The dots are not just devices of obliteration, but sisters to the eyes reminiscent of the
gazes surrounding Kusama which saw her leave the society at home “too scornful of
women” only to enter the male-dominated art world of 1960s New York. Today,
these dots are her tools of power as she stares back at a society that refused her. It
is with these eyes that viewers are awarded entry. Constantly, we are invited to step
in, take a peep, and take part. We not only glimpse her private world but become
participants of, our selves obliterated in the sheer depth of her work.
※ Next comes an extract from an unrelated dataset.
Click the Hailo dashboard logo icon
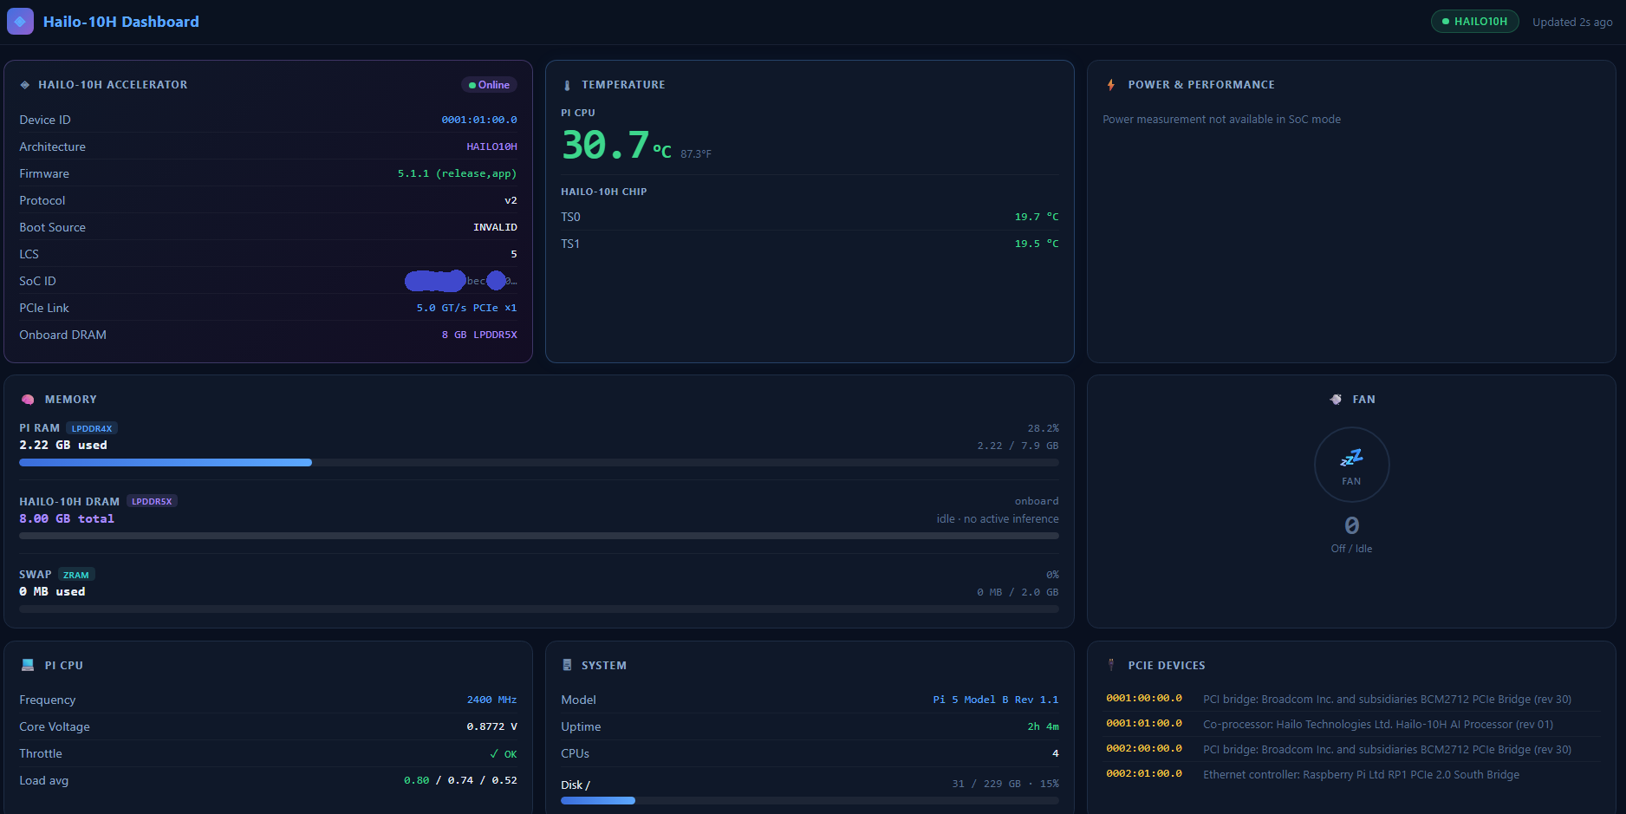 pos(20,22)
Born only eight years after Kusama, David Hockney’s art practice is similarly relevant to the audience today. Constantly playing with our viewpoints, Hockney thrusts viewers into a realm of perspective vortex. While the subject is familiar—furniture, faces, and places—the distortion of content builds an endless loop. In 4 Blue Stools (2014), the indoor landscape is animated. Though the points where the wall meets the floor and corners remain plain to see, static horizontal lines meet the shift and tilt of the vertical—leading our eyes in a roundabout maze past the chairs and through the gallery; at once a visual contradiction to our assumptions of how spaces should look. Hockney argues that "this may just be a lot closer to our experience of looking", a statement which rings true. Our line of sight is never linear, but altered by light and shadow, obstructed by pillars, people, and our flawed memories alike. Even after years of living in the same house, our collated memory of the space does not always match reality—table legs and chairs spring unannounced to stub toes and shoulders.
Hockney’s surroundings constantly warp in response to his characters and objects.
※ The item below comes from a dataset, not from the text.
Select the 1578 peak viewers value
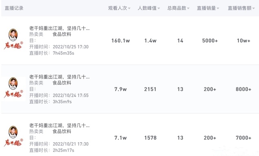 (x=151, y=138)
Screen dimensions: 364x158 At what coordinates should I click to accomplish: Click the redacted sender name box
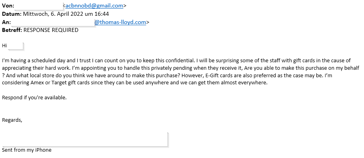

Part of his Moving Focus series, Tyler Dining Room (1985) depicts tiles that contort
around a dining table, focusing our perspective on what would be the crosshairs of a
camera. Even here, the painting depicted within the dining room seems to possess
its own reality, and is just as eager to leap off its frame. Elsewhere in the gallery,
Walking Past Two Chairs (1986) does exactly that—a chair leg boldly steps out of
the canvas and a table edge escapes onto the uneven frame. The frame is painted
and angled too, such that one walking past the work would see the errant chair leg
before encountering the lithograph. It is almost as if the visual transformations that
Hockney performs on his subjects enlarge and amplify onto our landscapes.
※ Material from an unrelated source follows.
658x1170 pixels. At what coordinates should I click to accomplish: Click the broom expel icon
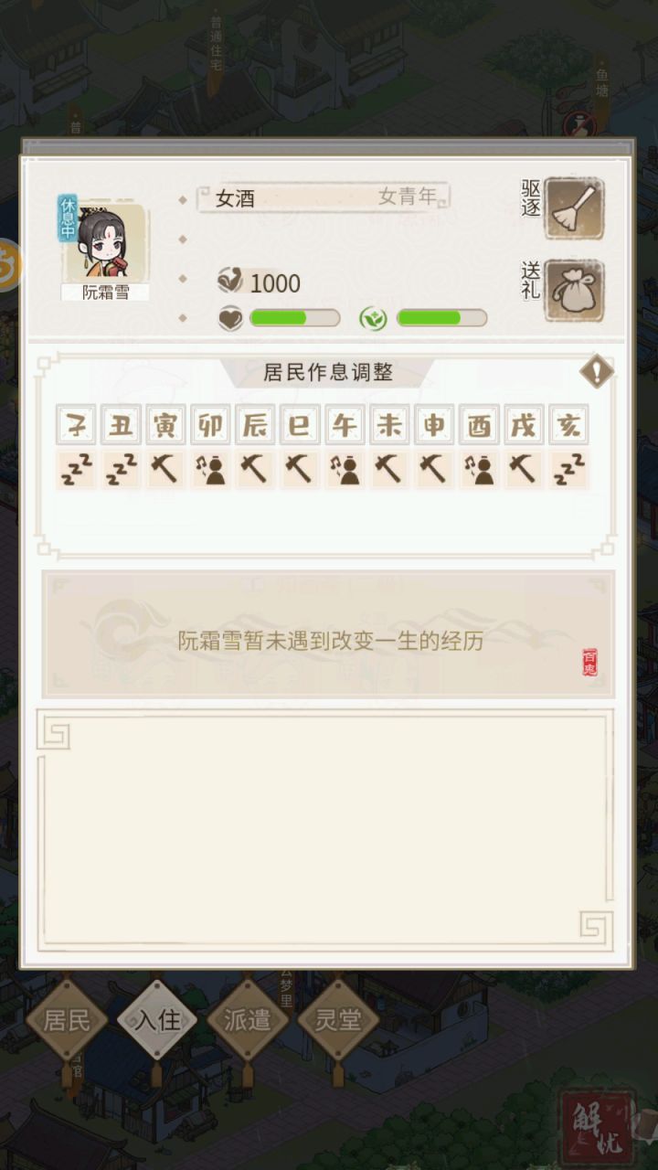(574, 208)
Perhaps both Kusama and Hockney herald a new turn in the flux of contemporary
art. Kusama’s immersive works are perfect for the social media age, and Hockney’s
relentless reinvention (cue the use of iPads) has this generation hooked. If the
layman requested key performance indicators of their popularity, the artists’ recent
solo shows at the Smithsonian’s Hirshhorn Museum and Sculpture Garden and Tate
Britain welcomed about 475,000 visitors respectively. In terms of art practice, both
artists are invested in the play of perspective—specifically in the examination of how
seeing and sight actually work—an investigation which then translates into the final
end product; when the artwork, encompassing the artists’ ideas, reaches fruition in
and through the viewer’s eyes.
The works of Hockney and Kusama are no doubt intriguing. Detractors are quick to lament this generation’s obsession with taking nice photos (and to an extent, the art museums who pander to such interests). But accessible is not a bad word. For every time a visitor holds the smartphone camera, he or she participates in Kusama’s obliteration and further pushes the plane of perspective in Hockney’s artworks, while answering the incumbent question: how do we see.